Do this — Recast everything from the start of the items down to the line containing "Looking at the screenshot, I should 40,26." as a Markdown table with the columns No. and Line, numbering each row and leaving out blank lines.

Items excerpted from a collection

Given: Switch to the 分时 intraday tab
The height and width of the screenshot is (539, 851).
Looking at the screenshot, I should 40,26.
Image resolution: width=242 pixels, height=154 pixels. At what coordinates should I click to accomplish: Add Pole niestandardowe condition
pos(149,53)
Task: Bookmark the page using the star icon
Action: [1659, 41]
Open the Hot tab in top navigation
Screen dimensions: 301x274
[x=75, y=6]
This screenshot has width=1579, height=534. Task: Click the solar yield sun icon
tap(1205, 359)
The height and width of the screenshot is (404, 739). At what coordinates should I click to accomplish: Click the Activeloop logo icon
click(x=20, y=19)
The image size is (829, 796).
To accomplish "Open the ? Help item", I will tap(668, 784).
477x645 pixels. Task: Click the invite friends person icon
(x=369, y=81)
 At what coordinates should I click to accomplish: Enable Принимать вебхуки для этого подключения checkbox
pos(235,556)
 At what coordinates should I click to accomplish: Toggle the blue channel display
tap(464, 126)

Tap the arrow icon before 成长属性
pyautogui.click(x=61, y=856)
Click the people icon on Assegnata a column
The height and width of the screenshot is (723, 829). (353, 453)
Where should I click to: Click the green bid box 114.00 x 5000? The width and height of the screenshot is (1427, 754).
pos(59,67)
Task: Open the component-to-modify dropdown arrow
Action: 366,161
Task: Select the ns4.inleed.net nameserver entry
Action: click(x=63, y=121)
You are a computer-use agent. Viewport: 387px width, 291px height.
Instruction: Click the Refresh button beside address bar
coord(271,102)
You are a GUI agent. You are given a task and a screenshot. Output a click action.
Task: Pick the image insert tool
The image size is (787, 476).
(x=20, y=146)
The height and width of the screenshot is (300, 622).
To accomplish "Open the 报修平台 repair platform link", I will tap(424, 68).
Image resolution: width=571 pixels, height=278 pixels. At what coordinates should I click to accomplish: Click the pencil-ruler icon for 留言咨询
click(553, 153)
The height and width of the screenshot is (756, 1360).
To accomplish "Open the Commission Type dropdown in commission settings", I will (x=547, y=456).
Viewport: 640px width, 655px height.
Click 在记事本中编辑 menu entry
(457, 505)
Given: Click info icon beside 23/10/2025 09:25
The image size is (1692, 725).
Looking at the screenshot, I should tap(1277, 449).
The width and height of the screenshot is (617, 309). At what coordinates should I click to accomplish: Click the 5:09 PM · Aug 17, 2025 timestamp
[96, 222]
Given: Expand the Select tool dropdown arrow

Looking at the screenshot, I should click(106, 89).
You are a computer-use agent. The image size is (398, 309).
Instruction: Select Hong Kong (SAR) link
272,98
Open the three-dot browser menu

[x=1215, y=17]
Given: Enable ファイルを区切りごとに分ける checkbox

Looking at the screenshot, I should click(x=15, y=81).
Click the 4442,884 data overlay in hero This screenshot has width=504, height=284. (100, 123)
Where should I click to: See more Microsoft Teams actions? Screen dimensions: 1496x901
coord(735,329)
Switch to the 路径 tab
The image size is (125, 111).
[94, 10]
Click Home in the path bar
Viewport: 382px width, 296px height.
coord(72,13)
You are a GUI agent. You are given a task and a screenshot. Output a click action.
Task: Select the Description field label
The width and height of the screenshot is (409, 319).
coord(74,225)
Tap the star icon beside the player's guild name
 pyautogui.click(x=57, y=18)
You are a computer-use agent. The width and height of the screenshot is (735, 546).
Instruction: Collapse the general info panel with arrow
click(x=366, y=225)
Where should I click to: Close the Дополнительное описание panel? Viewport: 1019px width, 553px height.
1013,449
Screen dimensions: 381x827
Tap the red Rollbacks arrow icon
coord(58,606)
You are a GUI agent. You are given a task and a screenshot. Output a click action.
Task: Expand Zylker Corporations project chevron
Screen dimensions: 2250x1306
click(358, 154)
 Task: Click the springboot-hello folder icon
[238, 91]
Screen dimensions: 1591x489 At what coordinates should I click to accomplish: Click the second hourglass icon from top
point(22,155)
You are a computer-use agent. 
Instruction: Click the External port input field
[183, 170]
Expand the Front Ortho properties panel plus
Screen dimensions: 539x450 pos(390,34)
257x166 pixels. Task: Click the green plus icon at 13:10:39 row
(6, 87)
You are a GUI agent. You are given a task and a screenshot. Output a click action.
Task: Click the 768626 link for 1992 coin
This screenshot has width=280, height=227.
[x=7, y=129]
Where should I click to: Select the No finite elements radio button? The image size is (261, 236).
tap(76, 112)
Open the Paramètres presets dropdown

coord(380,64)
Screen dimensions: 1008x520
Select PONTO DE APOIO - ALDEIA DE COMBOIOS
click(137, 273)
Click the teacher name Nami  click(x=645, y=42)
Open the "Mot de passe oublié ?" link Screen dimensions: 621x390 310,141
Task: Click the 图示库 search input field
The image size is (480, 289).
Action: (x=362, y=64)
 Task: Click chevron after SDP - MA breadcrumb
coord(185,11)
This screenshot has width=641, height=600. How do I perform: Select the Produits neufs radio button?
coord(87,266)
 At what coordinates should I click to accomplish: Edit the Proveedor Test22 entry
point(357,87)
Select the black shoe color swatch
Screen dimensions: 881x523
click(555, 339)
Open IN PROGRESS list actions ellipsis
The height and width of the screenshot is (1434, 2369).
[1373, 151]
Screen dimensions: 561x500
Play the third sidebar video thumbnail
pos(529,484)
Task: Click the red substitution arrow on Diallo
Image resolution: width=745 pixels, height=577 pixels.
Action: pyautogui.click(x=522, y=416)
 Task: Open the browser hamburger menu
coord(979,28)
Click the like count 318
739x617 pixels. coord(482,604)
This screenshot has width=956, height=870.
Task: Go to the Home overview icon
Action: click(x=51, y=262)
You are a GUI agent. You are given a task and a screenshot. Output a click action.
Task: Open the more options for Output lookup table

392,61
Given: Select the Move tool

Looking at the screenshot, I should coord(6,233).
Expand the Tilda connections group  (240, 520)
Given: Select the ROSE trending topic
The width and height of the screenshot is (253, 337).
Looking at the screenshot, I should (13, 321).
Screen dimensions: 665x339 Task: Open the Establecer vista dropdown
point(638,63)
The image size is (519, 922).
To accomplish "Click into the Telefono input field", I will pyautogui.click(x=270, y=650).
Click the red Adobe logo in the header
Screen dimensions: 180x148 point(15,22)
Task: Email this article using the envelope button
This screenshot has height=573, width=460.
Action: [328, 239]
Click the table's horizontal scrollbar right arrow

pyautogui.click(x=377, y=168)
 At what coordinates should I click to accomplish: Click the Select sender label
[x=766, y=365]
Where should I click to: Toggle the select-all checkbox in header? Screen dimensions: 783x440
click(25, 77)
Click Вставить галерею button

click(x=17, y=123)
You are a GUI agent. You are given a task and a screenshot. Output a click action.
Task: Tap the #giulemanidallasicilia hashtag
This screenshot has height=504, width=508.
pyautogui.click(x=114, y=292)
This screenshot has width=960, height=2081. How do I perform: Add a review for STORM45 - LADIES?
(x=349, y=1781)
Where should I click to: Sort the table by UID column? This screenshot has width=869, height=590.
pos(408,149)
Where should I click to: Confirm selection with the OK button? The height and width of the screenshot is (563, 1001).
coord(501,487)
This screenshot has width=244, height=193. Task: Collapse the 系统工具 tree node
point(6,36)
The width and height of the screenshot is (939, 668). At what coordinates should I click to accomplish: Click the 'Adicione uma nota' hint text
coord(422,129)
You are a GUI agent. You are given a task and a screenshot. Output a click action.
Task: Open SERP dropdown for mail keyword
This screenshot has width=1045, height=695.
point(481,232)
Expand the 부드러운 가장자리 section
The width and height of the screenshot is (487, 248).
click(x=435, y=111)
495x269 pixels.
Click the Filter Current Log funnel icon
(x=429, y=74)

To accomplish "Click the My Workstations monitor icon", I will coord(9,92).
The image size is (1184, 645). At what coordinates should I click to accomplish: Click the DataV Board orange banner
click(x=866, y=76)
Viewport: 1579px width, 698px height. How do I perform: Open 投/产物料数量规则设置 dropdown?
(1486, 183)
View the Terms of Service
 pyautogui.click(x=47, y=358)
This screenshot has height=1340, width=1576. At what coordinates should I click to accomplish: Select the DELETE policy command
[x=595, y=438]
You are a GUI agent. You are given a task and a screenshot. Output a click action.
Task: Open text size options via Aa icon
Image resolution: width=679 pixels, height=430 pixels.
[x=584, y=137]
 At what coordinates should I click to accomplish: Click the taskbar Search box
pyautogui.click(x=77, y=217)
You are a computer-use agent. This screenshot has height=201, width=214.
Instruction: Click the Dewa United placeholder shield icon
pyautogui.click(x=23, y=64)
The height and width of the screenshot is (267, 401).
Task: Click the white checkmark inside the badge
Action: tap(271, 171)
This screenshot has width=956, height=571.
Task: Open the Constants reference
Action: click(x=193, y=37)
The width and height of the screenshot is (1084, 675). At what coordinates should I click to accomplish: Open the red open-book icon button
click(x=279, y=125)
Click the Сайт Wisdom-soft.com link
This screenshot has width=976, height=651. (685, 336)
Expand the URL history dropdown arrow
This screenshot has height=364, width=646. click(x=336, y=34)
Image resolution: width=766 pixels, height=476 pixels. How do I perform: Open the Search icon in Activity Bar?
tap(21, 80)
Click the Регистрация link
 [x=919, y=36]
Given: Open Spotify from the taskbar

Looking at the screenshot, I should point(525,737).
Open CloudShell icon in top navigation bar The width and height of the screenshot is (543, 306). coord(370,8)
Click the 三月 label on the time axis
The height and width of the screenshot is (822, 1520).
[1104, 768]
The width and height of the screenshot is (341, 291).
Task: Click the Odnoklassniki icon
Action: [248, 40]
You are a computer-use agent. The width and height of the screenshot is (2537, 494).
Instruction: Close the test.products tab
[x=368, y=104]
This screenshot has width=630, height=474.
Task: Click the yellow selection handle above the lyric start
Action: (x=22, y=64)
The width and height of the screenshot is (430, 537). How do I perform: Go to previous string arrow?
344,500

Result of the task —
| No. | Line |
|---|---|
| 1 | Given: Switch to the 分时 intraday tab |
| 2 | The height and width of the screenshot is (539, 851). |
| 3 | Looking at the screenshot, I should 40,26. |